CINE DE TERROR. MÁS DEMONIOS Y MENOS FANTASMAS.

Disfruto mucho las películas de espantos, sea cual sea su calidad, digo, si es que pueden considerarse síntomas de goce el encogerse en la butaca del cine, dar pequeños gritos, brincar de pronto y apretar constantemente (hasta el grado de producir magulladuras) el brazo del acompañante. De cualquier manera, al final siempre es lo mismo: la película no fue buena, estuvo llena de clichés, es una lástima que siempre tenga que recurrirse a los recursos ruidosos para espantar.
Hace unos días fui a ver La profecía del no nacido. Es bastante mala. Sin embargo, la entidad central no era un fantasma, debido a lo cual la película tenía posibilidades de éxito. Les diré por qué. Los fantasmas están en desventaja en el terreno de los espantos. Vean: Santi (el fantasma del Espinazo del diablo) buscaba que se le hiciera justicia, misma que se logra cuando muere su asesino; Samara (The Ring) necesitaba que alguien comprendiera lo que había sufrido estando dentro del pozo; Tomás (El Orfanato) deseaba jugar, y lo mismo que sus compañeros buscaba que su historia de enfermedad y encierro fuese conocida; La familia y los sirvientes de Los Otros pretendían permanecer en su hogar, y qué decir de los fantasmas de Sexto sentido, quienes requerían una serie de favores por parte del protagonista humano. Con todo esto, quiero decir que dado su origen, a pesar de ser un no-humano, el fantasma conserva sentimientos y persigue fines demasiado humanos para ser considerado una entidad digna de espanto; de hecho, en todas estas películas al final las personas comprenden al fantasma y de algún modo se reconcilian con él.

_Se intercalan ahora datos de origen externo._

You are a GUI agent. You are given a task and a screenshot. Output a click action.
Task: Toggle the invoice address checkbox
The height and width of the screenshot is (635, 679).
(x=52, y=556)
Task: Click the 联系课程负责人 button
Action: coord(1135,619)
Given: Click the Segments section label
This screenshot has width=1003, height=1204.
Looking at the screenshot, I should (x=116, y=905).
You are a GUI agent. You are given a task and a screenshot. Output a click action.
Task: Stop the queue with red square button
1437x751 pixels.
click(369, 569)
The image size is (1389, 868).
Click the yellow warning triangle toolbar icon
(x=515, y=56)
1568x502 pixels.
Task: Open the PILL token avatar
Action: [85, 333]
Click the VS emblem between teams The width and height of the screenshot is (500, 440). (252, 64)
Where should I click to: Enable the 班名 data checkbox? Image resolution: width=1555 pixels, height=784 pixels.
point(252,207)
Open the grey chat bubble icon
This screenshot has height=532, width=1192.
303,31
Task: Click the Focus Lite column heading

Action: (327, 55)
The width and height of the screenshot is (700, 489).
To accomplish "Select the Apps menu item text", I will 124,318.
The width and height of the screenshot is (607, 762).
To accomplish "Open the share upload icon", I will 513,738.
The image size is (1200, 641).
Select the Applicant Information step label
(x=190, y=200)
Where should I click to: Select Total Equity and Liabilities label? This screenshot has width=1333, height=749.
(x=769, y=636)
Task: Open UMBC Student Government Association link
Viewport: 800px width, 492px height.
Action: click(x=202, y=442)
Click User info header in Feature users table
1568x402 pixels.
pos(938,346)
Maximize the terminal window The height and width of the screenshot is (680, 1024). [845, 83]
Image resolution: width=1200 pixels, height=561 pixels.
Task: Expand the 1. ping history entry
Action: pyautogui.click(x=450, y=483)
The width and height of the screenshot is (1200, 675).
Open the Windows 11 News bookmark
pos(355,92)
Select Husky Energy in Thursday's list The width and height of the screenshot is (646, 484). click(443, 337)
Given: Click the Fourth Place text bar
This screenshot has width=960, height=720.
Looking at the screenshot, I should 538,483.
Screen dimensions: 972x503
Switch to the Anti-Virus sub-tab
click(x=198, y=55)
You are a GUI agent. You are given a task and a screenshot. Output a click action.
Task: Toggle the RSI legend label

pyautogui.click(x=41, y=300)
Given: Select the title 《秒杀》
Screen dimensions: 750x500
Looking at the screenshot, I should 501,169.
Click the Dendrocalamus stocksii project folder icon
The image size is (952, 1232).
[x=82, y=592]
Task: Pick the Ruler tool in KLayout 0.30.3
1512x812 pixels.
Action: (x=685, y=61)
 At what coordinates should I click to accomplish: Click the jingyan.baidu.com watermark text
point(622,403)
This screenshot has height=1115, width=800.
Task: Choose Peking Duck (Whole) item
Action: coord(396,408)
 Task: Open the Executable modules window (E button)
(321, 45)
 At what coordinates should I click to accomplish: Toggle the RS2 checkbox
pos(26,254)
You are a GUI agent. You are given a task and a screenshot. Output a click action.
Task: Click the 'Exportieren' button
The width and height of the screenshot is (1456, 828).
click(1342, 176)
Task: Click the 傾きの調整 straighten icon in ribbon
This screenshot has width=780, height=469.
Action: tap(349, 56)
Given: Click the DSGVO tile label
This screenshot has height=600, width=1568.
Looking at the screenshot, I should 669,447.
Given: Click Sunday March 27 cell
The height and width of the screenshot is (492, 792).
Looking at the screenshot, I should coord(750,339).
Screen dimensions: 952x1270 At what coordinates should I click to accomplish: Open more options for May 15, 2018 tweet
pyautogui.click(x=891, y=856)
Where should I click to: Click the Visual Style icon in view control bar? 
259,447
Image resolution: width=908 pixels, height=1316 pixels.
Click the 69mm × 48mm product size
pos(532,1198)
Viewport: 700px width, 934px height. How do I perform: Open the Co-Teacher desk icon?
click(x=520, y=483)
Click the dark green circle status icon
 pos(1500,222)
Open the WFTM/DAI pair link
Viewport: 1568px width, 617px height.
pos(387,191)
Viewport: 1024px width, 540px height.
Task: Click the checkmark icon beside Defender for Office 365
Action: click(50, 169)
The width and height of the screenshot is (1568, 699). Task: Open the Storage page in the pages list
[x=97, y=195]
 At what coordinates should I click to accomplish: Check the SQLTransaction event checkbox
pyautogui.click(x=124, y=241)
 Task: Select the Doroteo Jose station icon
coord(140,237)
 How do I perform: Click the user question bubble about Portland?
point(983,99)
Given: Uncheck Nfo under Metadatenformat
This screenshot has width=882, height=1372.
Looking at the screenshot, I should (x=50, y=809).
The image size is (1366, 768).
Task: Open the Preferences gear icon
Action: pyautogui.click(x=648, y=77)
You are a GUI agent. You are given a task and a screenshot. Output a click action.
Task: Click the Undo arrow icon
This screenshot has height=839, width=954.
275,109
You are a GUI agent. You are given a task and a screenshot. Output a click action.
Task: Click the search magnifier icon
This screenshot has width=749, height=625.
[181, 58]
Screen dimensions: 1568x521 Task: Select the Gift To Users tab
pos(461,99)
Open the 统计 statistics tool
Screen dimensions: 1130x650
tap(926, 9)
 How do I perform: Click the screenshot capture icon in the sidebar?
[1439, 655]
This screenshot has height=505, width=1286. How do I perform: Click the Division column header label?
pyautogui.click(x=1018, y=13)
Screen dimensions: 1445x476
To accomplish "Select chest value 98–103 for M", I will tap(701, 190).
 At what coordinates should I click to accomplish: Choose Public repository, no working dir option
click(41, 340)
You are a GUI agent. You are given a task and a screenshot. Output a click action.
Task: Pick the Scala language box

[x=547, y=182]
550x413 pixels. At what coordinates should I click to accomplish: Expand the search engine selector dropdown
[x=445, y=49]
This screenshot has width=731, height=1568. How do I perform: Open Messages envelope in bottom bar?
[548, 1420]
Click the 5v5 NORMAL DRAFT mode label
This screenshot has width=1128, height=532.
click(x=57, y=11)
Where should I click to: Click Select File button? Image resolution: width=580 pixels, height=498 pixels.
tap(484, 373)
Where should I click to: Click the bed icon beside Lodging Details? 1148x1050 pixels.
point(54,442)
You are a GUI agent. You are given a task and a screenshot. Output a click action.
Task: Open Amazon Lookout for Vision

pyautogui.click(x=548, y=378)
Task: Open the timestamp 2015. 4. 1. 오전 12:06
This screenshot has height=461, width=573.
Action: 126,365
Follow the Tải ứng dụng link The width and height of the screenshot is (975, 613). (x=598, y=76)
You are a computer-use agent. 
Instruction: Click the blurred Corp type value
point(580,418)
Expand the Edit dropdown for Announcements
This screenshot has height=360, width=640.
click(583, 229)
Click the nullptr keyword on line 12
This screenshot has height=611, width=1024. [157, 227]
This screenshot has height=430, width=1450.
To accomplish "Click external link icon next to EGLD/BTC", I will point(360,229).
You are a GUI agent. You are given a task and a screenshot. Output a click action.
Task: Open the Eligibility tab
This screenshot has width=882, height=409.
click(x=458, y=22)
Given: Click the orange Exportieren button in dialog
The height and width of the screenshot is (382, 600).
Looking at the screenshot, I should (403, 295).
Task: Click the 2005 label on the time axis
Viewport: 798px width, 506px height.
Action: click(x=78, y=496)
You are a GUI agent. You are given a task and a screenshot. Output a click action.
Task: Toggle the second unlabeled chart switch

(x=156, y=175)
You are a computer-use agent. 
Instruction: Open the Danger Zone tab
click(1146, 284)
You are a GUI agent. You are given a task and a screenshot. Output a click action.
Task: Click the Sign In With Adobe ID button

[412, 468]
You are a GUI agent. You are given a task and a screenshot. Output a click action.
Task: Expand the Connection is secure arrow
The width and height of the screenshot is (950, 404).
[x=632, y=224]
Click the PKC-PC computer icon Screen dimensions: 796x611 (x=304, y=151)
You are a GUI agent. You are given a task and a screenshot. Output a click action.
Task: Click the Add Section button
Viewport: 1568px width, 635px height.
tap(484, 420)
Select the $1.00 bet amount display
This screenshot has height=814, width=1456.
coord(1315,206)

En La profecía del no nacido, la entidad central es Dybbuk, una especie de espíritu maligno o demonio. Lo mismo que en El exorcista, aquí hablamos de un ser inmaterial; sabemos que busca invadir un cuerpo, sabemos que es capaz de transformarlo, haciéndolo cada vez menos parecido a lo humano y más cercano a lo monstruoso. Sin embargo, ignoramos su origen, sus intenciones, la manera de alejarlo (algo parecido ocurre en El Ente). Y su fuerza en el género de terror radica precisamente en ser una entidad agresiva e incomprensible para el humano. Por eso pienso que aunque después del Exorcista no ha habido otra gran película sobre el tema, los demonios son una posibilidad para el buen cine de terror.